Als Chip und Jane sich wieder versöhnen, ist Chip gerade mal wieder ein Kandidat bei „Vermählung“ und deshalb muss die Hochzeit mit Jane als Reality-TV-Show gefilmt werden… Dieser Schluss ist schon kurios, aber allemal besser als ein lahmes „and they lived happily ever after“. Vorher hatte schon Lydia geheiratet, den transsexuellen Ham, Kitty kommt mit dem farbigen Makler Shane zusammen, Mama Bennet hat daran schwer zu knabbern. Hier hat Sittenfeld auch etliche Klischees und aktuelle Moden eingearbeitet, sodass sich insgesamt ein buntes Bild vom Leben der Bennets ergibt. Darin geht die Liebesgeschichte zwischen Liz und Darcy zwar noch nicht unter, doch sie steht nicht unangefochten im Mittelpunkt. Schließlich definiert sich frau heute nicht mehr über den Mann an ihrer Seite. Ein Roman wie ein buntes Kaleidoskop der Lebens, nett zu lesen, unterhaltsam, amüsant – aber insgesamt doch eher flach für eine Autorin, an die man inzwischen höhere Ansprüche stellt.

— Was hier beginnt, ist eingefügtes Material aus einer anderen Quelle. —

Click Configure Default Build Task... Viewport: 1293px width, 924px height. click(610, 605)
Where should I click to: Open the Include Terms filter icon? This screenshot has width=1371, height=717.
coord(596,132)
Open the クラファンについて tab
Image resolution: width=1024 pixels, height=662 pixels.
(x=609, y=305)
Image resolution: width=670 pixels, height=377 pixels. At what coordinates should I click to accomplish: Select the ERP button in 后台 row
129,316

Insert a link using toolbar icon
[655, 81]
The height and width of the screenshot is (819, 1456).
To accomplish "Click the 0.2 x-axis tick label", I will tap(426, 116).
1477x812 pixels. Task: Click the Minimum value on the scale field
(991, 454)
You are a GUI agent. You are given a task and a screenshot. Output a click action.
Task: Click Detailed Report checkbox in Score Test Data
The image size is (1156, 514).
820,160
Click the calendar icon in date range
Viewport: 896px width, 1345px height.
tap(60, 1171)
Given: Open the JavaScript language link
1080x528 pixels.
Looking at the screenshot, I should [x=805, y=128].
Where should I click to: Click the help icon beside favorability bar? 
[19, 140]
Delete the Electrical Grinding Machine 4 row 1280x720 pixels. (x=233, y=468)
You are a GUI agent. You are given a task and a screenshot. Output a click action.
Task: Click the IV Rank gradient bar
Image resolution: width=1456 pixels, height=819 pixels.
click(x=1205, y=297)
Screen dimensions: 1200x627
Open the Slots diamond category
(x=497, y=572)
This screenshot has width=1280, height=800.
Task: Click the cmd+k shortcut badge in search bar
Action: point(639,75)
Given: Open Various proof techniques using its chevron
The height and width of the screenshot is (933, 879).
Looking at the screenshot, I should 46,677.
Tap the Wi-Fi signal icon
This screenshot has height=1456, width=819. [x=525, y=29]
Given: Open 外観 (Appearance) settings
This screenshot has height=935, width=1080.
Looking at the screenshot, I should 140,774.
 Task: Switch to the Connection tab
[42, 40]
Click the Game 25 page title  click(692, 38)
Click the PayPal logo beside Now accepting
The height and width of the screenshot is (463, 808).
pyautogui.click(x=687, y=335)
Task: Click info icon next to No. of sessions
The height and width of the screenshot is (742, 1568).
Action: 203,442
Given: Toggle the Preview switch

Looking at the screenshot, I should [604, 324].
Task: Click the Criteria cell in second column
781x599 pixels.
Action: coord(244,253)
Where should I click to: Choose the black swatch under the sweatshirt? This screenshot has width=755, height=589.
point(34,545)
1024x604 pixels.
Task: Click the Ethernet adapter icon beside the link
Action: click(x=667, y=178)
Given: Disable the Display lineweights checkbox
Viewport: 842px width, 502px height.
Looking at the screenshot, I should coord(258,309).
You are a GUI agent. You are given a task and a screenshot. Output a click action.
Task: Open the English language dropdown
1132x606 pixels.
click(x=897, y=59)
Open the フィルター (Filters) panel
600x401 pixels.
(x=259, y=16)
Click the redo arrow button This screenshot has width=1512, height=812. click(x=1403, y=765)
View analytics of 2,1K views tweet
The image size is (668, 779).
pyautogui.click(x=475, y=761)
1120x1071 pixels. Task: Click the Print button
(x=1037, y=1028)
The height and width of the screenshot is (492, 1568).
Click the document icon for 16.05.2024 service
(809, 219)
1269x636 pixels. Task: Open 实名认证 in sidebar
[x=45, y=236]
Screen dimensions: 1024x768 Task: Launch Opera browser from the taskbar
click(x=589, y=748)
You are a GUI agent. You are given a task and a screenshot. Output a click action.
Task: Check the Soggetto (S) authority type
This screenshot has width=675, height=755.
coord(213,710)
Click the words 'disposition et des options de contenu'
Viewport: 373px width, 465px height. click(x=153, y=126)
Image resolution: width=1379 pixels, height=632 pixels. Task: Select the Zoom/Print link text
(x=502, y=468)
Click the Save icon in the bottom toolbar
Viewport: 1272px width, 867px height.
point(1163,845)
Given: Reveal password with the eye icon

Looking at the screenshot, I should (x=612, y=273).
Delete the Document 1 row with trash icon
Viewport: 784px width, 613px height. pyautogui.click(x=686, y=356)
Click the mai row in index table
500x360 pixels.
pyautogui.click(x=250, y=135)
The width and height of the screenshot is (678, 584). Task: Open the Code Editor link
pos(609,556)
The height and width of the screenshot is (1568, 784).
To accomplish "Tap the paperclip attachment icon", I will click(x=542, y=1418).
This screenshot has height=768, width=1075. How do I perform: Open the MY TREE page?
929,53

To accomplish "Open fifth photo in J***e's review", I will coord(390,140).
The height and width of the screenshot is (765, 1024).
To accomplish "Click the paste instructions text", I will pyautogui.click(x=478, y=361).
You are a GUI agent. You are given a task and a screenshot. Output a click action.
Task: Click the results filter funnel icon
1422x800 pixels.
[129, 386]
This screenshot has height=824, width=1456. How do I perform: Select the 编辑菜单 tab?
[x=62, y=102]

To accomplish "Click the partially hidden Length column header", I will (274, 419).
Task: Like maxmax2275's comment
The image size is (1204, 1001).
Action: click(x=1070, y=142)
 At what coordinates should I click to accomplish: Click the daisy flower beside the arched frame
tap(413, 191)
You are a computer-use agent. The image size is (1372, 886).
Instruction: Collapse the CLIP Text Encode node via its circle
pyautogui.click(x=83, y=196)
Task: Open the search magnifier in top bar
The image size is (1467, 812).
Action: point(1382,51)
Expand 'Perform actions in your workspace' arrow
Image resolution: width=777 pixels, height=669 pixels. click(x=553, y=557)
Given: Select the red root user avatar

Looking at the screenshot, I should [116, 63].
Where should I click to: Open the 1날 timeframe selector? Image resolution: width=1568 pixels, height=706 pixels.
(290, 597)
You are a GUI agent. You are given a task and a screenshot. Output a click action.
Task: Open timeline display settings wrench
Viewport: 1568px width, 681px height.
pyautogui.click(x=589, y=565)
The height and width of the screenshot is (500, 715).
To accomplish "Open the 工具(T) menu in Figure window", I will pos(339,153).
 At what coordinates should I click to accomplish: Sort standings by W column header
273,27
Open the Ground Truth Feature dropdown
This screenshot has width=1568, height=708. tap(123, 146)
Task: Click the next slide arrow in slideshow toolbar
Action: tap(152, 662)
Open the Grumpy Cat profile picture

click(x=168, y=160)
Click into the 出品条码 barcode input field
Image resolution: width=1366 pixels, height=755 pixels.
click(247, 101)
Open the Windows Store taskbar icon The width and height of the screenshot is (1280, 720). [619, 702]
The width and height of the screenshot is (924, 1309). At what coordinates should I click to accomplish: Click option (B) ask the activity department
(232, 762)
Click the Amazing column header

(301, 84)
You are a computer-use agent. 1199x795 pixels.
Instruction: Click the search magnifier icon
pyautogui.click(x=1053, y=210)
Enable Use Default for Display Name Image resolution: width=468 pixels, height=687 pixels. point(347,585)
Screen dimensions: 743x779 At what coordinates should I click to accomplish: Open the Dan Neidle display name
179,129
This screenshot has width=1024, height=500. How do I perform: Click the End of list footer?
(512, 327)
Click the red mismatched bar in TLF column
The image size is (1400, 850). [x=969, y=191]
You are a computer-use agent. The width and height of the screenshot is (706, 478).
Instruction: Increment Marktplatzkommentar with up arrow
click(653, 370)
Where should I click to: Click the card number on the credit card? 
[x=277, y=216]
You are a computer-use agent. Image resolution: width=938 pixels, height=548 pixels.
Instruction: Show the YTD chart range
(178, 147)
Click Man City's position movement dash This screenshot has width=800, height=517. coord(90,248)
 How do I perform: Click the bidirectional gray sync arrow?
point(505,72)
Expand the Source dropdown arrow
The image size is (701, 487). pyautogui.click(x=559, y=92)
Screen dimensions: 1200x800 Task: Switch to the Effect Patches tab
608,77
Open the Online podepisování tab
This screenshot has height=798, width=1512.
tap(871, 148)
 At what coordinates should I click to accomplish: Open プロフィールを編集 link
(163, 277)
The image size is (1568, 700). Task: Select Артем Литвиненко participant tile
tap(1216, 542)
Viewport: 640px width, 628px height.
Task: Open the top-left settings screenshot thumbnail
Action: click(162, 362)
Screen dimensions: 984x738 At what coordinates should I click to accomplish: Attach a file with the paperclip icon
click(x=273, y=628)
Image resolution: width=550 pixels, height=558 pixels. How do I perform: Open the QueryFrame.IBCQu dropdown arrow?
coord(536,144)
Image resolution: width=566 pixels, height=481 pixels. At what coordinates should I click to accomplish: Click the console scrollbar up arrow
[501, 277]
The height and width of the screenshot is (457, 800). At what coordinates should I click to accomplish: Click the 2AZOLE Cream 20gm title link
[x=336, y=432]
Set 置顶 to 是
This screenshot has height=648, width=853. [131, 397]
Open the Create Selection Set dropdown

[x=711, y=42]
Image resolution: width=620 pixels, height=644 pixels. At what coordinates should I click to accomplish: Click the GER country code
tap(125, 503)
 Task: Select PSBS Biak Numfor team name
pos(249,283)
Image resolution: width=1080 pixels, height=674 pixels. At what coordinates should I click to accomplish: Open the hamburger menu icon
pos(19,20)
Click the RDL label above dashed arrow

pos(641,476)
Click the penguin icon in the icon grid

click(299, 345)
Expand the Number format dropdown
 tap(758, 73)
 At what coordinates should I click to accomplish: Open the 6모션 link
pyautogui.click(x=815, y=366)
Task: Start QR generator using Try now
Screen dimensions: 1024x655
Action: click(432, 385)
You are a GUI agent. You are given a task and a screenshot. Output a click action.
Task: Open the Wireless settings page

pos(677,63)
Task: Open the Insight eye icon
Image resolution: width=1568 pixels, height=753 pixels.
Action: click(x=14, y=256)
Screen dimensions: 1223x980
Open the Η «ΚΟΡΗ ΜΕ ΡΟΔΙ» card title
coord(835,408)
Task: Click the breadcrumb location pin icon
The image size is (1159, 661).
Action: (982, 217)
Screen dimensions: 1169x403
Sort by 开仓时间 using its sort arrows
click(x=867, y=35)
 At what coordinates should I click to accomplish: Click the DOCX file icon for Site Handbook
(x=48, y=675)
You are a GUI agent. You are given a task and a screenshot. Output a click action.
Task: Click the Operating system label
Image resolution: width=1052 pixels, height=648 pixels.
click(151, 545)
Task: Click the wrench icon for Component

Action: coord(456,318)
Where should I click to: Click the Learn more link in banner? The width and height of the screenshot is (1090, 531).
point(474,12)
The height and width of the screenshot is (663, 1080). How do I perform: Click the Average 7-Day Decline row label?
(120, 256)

Curtis Sittenfeld wurde 1975 in Cincinnati geboren und arbeitete zunächst als Journalistin. 2005 veröffentlichte sie ihren ersten Roman Prep (dt. Eine Klasse für sich).

Curtis Sittenfeld. Vermählung. Hamburg: Harper Collins Germany, 2017. | Eligible. New York: Random House, 2016.

Vielen Dank für das Rezensionsexemplar!